### WHAT YOU ARE ASKED TO DO:
Can you quote the material below word for word, beginning at the line that contains "will pyautogui.click(x=87, y=795)." and stopping after the line that contains "Looking at the screenshot, I should pos(28,272)."?
____ ENTRIES SUPPLIED
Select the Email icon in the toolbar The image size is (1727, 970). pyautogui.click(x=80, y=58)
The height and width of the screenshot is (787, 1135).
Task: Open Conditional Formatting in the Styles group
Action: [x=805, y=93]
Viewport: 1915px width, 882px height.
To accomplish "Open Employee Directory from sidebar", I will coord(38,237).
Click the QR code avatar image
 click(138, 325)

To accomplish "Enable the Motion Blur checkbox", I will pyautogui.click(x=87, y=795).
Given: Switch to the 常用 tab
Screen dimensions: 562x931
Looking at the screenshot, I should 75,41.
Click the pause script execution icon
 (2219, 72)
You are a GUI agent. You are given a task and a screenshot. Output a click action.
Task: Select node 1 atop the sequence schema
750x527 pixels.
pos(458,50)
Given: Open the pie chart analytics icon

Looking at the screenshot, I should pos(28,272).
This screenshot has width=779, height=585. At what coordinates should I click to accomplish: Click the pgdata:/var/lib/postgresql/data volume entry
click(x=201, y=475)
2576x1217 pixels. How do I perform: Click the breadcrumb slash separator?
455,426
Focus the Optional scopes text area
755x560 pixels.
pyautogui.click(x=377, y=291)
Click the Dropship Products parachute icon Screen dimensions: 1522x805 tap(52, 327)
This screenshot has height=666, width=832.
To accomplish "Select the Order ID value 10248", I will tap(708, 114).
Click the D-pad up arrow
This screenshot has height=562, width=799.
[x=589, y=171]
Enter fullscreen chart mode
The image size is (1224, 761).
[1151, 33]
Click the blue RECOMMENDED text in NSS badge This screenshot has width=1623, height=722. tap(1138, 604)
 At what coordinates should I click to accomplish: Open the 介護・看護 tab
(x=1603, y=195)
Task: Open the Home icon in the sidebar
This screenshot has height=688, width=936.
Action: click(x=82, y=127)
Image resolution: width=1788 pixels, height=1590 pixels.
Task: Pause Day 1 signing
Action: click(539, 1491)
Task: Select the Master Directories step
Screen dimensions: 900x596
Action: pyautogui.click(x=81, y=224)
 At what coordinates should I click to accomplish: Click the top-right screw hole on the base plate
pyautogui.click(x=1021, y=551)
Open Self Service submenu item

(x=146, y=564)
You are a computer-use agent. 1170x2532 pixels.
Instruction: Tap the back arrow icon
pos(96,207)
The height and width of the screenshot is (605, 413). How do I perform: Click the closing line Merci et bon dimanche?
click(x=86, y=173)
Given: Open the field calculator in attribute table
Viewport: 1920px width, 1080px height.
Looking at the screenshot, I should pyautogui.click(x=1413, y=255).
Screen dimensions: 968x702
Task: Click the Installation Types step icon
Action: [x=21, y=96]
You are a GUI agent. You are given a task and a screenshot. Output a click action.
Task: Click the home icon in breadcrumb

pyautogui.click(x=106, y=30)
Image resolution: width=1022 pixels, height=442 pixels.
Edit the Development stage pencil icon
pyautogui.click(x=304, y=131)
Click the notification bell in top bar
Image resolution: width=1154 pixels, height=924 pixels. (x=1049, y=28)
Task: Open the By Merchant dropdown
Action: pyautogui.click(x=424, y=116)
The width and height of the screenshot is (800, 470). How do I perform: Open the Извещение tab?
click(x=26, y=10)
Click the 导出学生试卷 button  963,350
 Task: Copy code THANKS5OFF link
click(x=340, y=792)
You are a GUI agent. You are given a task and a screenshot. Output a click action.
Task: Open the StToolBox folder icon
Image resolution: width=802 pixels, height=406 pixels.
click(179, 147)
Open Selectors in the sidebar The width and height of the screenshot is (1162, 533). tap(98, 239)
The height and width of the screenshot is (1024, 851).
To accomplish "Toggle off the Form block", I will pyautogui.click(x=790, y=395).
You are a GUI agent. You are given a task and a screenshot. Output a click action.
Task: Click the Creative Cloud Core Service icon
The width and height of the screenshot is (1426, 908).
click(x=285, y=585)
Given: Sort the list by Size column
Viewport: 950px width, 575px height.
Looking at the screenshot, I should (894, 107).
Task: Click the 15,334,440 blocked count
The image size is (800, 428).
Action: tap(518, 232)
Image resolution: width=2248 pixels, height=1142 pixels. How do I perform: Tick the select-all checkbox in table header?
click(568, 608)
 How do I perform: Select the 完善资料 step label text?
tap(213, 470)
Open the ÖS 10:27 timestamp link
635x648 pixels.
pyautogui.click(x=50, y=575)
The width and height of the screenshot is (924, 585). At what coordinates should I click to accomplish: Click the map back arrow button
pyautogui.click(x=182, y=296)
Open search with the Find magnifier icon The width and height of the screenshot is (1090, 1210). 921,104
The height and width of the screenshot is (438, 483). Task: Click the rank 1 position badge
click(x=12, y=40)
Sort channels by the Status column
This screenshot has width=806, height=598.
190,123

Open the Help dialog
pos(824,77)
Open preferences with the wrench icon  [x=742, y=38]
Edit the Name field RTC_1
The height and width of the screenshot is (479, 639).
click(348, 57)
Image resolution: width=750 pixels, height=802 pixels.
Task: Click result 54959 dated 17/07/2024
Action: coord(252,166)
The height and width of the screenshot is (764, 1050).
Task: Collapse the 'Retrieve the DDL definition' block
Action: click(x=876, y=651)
________
### RESPONSE TO THIS EXERCISE:
To accomplish "Enable the Motion Blur checkbox", I will pyautogui.click(x=87, y=795).
Given: Switch to the 常用 tab
Screen dimensions: 562x931
Looking at the screenshot, I should 75,41.
Click the pause script execution icon
 (2219, 72)
You are a GUI agent. You are given a task and a screenshot. Output a click action.
Task: Select node 1 atop the sequence schema
750x527 pixels.
pos(458,50)
Given: Open the pie chart analytics icon

Looking at the screenshot, I should pos(28,272).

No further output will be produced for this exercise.